Work instruction>
Please restate the entire listing verbatim.

Material provided>
++++

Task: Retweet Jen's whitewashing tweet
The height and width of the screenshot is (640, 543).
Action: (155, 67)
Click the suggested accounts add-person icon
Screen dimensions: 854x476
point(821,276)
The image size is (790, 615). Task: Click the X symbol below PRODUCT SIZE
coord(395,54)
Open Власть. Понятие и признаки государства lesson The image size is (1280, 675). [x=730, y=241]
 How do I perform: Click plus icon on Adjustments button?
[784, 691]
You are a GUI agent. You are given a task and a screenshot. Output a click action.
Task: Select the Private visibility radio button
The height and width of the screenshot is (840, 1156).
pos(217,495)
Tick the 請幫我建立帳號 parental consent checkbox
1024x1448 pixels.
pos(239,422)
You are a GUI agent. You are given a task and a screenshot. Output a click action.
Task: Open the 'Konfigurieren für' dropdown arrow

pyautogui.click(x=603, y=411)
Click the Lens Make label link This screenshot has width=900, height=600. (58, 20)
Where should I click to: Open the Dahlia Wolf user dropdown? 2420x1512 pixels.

++++

Finished task>
Task: Retweet Jen's whitewashing tweet
The height and width of the screenshot is (640, 543).
Action: (155, 67)
Click the suggested accounts add-person icon
Screen dimensions: 854x476
point(821,276)
The image size is (790, 615). Task: Click the X symbol below PRODUCT SIZE
coord(395,54)
Open Власть. Понятие и признаки государства lesson The image size is (1280, 675). [x=730, y=241]
 How do I perform: Click plus icon on Adjustments button?
[784, 691]
You are a GUI agent. You are given a task and a screenshot. Output a click action.
Task: Select the Private visibility radio button
The height and width of the screenshot is (840, 1156).
pos(217,495)
Tick the 請幫我建立帳號 parental consent checkbox
1024x1448 pixels.
pos(239,422)
You are a GUI agent. You are given a task and a screenshot. Output a click action.
Task: Open the 'Konfigurieren für' dropdown arrow

pyautogui.click(x=603, y=411)
Click the Lens Make label link This screenshot has width=900, height=600. (58, 20)
Where should I click to: Open the Dahlia Wolf user dropdown? 2420x1512 pixels.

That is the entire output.